(Collection entries)
________________________

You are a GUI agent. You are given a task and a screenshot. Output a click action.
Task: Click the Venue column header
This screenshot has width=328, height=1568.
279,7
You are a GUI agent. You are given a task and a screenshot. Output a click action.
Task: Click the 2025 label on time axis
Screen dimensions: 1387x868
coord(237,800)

________________________

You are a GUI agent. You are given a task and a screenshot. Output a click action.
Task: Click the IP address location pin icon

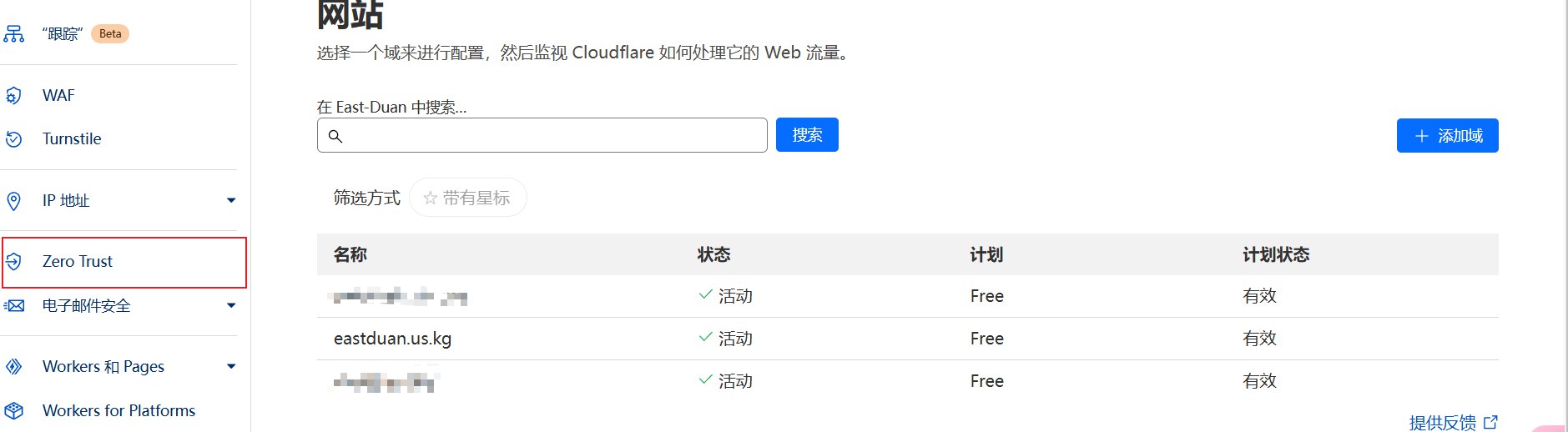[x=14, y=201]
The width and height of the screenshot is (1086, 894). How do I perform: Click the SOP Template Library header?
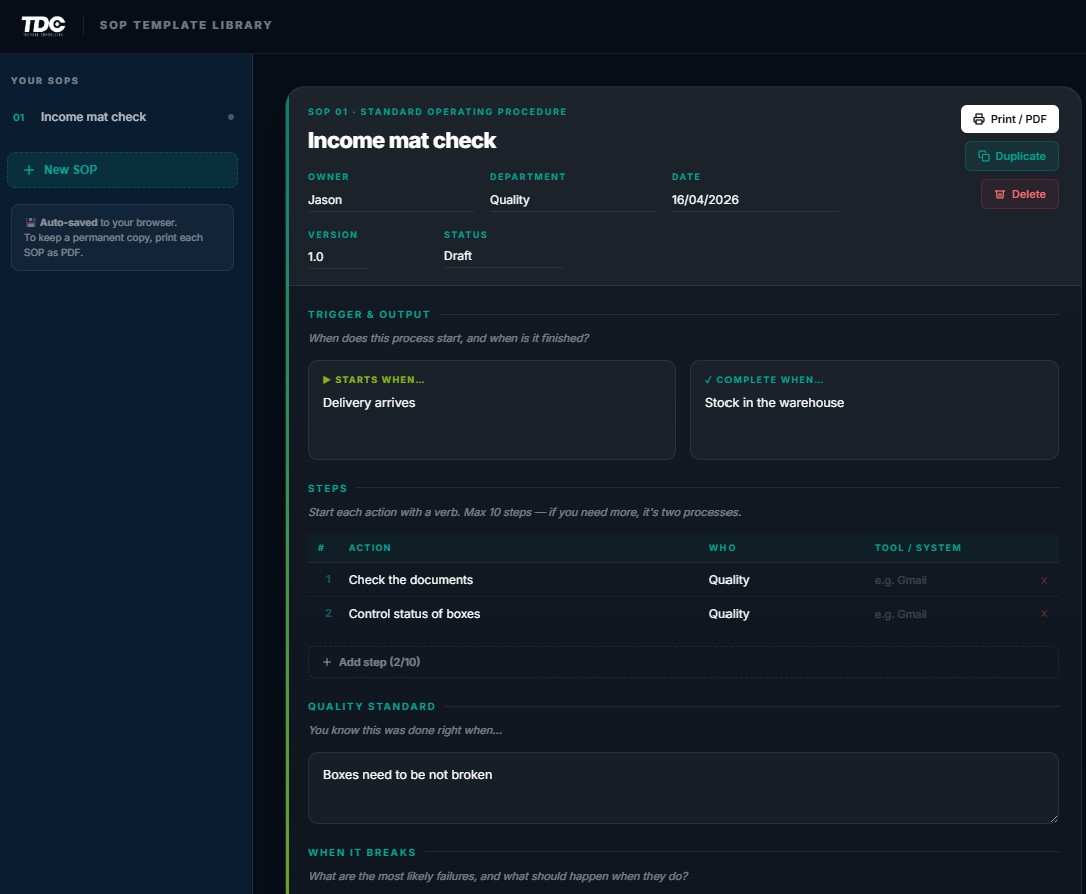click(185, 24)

________________________

*What you should do*
Please repeat the entries word for word, starting at the line that contains "The width and" and ending at the line that contains "click(185, 24)", including both of those lines. Leave the pictures out of your answer.

*Correct answer*
The width and height of the screenshot is (1086, 894). How do I perform: Click the SOP Template Library header?
click(185, 24)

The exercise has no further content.